(Pixel coordinate grounding data)

════════

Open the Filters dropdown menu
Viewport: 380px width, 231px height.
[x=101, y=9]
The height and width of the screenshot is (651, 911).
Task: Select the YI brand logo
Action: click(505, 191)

════════

The reply should consist of all the records, repeated exactly.

● TASK SOLUTION
Open the Filters dropdown menu
Viewport: 380px width, 231px height.
[x=101, y=9]
The height and width of the screenshot is (651, 911).
Task: Select the YI brand logo
Action: click(505, 191)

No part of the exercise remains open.